MC for Low Mass Tonearm


With my table's low mass tonearm I am sad to see only Ortefon and Sumiko MC carts available.  Please offer suggestions for other carts/brands that might work with an 8.5gm arm.  <$3000.00 budget

My System:
Pro-ject RPM Table / EVO Carbon 10 inch arm  8.5 gm mass and very rigid

Into all Aric Audio front-end:  the 'Transend MM phono pre' (12ax7 and 47ohm), '6SN7 Linestage Preamp' and 'Transcend Push-pull' amp into ZU Soul Supreme.

My current carts are MM and MI, Grace F9e and Soundsmith The Voice. Both are hi-compliance (+22cu).

Will I be able to best those with a $3k Moving Coil cartridge?  The Voice is really nice! 

I'll know that I need to purchase an SUT.

Bent

128x128michaellent

B&O MMC1 might be the finest cartridge I’ve ever owned, until I accidentally destroyed the cantilever. SS replaced cantilever and stylus but I’ve been reluctant to listen to the repaired version for fear that I’ll be disappointed. Acutex LPM320STRIII is in the same category of greatness. Both MI. 

Dear @michaellent : Project designer recomend in its site the Ofrtofon Cadenza RED ( in this line the Black is trully good. ) that has lower compliance and higher weigth that the Kleos and its resonance frequency is around 11hz against the healthy 9hz in the Lyra.

Ovbiously that who knows best the Kleos quality performance is the designer but the 10" EVO must be really good tonearm for Project makes the Cadenza recomendation.

 

I think that you can try the Kleos.
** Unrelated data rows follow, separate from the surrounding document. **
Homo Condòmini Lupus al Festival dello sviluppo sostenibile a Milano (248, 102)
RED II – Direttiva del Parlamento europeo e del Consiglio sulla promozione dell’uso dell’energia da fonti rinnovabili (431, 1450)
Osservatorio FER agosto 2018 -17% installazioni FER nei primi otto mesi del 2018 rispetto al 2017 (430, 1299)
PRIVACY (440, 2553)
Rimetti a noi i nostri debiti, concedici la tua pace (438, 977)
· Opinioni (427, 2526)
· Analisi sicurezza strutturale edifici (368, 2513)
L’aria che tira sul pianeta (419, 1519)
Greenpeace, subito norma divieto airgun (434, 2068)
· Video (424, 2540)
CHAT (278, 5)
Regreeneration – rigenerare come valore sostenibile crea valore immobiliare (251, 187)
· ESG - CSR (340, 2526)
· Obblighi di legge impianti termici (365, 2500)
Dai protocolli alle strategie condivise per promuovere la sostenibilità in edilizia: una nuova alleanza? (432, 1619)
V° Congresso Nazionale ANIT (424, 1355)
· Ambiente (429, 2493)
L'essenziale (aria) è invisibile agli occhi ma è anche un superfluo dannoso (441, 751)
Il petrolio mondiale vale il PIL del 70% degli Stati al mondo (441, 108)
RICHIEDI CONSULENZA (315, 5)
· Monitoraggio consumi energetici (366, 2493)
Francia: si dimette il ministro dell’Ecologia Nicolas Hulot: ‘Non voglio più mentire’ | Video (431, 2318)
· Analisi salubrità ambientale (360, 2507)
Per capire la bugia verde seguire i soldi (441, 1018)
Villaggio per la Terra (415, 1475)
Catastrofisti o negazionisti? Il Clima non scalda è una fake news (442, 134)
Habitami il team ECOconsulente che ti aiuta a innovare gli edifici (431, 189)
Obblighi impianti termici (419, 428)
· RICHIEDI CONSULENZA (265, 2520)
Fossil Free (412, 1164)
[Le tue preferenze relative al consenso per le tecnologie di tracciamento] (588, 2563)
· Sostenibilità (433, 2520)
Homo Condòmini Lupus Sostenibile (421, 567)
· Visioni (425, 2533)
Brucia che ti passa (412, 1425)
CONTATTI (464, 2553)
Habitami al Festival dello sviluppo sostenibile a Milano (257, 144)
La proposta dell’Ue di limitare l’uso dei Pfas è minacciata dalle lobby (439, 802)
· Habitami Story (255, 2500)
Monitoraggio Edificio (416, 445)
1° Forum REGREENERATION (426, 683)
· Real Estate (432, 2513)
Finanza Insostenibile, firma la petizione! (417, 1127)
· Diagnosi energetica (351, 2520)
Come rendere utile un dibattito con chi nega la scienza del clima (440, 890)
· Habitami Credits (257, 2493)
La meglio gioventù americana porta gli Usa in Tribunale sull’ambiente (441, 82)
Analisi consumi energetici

Resonance frequency is not all between the relationship in tonearm/cartridge, the quality of the design and builded results are important because around tonearm/cartridge exist several other resonances/distortions developed during playback.

For me always is better that the cartridge suspension sees a lower dynamic mass than heavier one.

About those " shortfalls " you posted in the other thread can or can’t appears, in analog world always are trade-offs nothing is perfect . I don’t know in the EVO/Kleos which kind of shortfall could appears if any.

Btw, phono stage quality performance is way critical because it’s the unit that has the responsability to handled the sensible cartridge signal adding and losting almost nothing of what the cartridge stylus tip pick-up from those LP groove modulations. As better your phono stage as better your listening sessions.

 

Regards and enjoy the MUSIC NOT DISTORTIONS,

R.

 

@daveyf 
Agreed.  I've run the Benz Wood SL, Gullwing, and LPS on my Clearaudio Tracer arm (9.5g effective mass) with success.  Tracks well, sounds rich, but detailed.  The resonant frequency was about 8hz  IIRC.  Also ran an Aidas Gold (recommended by Solypsa) which mates well, and has a resonant frequency of just shy of 9hz.  @michaellent is onto something with those vintage MM and that low mass arm though! I'm currently running a Stanton 980 and it rocks, literally it is the best tracker I've ever experienced.  Very dynamic and vivid presentation taboot.  Resonant frequency is between 7 and 9hz for that, strangely there are two peaks, one at about 9 and the other at 7, but tracking is superb.  I wanted a change from MCs, so I'm running this Stanton for a while, will put the Aidas back on sometime soon.  I still love the Aidas @solypsa! 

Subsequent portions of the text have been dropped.